A teenager taps on his smartphone in Thailand.
A teenager taps on his smartphone in Thailand.

By Mei Kok

We need to start taking more youth perspectives into account for social and economic development to stay relevant.

We keep hearing comments about how young people nowadays are apathetic and becoming less social, talking only through the flat screens of the shiny electronic gadgets gifted to us by big leaps forward in IT innovations.

Being a millennial myself, I can’t help when I hear these comments but to compare our generation to that of our predecessors, Generation X, whose key values are, recognition, contribution, and autonomy, were shaped by the competitive period where a lot of economic technological and social progress happened post second world war.

Although it is true that millennials are always on our phones, I think dismissing us as apathetic is unfounded.

YouthSpeak, a global youth insight survey managed by the world’s largest youth-run organization AIESEC, has to date captured about 170,000 responses from young people from over 100 countries and territories. The results of this survey contradict the above stereotypes that have continuously been linked with millennials:

  1. When asked about what motivates them in life, millennials identified their top three motivators as family, purpose in life, and friends (in that order). These motivations are more important than financial success, recognition, and personal achievement.
  2. A huge majority (81.9%) of millennials is willing to volunteer their time and energy on purposeful projects, but many (52.5%) also claim that lack of resources is a main challenge in doing so.
  3. When asked about the Sustainable Development Goals (SDGs) launched at the UN Headquarters in New York in September 2015, the majority of the millennials (54.6%) is unaware, but most would be interested in contributing toward their achievement, particularly on SDG 4 (quality education), SDG 1 (no poverty), and SDG 3 (good health and wellbeing).
  4. Some millennials find smartphones harmful, but most of them own smartphones that they use for information gathering, and communicating with friends and family.

The YouthSpeak survey results suggest that millennials, contrary to popular belief, are highly connected to their friends and family, empathize with issues they are familiar with, and have a strong desire to lead a purposeful life.

We have more young people in the world now than we have ever had in history. In fact, in many developing countries the youth makes up more than 50% of the total population. Millennials are taking over GenX as the biggest demographic cohort in the workforce, and many of them will be stepping up into leadership roles in the near future. Therefore, we need to start taking more youth perspectives into account for social and economic development to stay relevant.

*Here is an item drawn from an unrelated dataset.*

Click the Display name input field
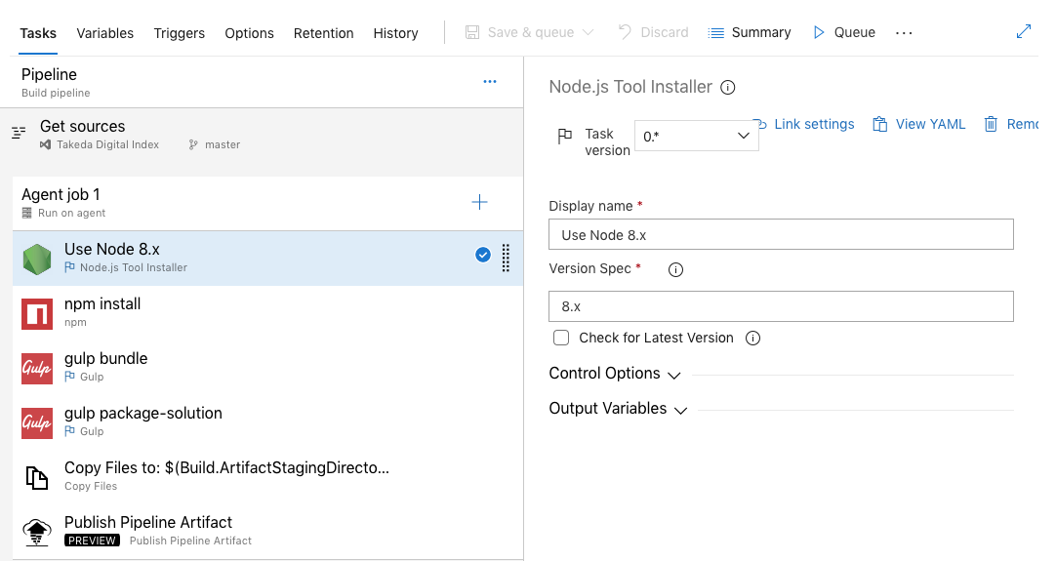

Apathetic, individualistic, and complacent?

Peel away the labels put on millennials, and invest time into listening and talking to them. These purposeful and connected Millennials are the Sustainable Development Generation (SDGen), the generation that could lead us towards living as a more sustainable world.

Empower the #SDGen with education, and involve them in policymaking and developmental projects. As the youngest-ever Nobel Prize laureate Malala Yousafzai said, “One child, one teacher, one pen and one book can change the world.”

Give millennials the knowledge and tools, and let them use their interconnected network, enabled by technology, to inspire our families and friends to embark on a journey toward a sustainable world.

I am certain that we will see innovative and collaborative solutions, a movement driven by the #SDGen to make our world a better place to live in by 2030.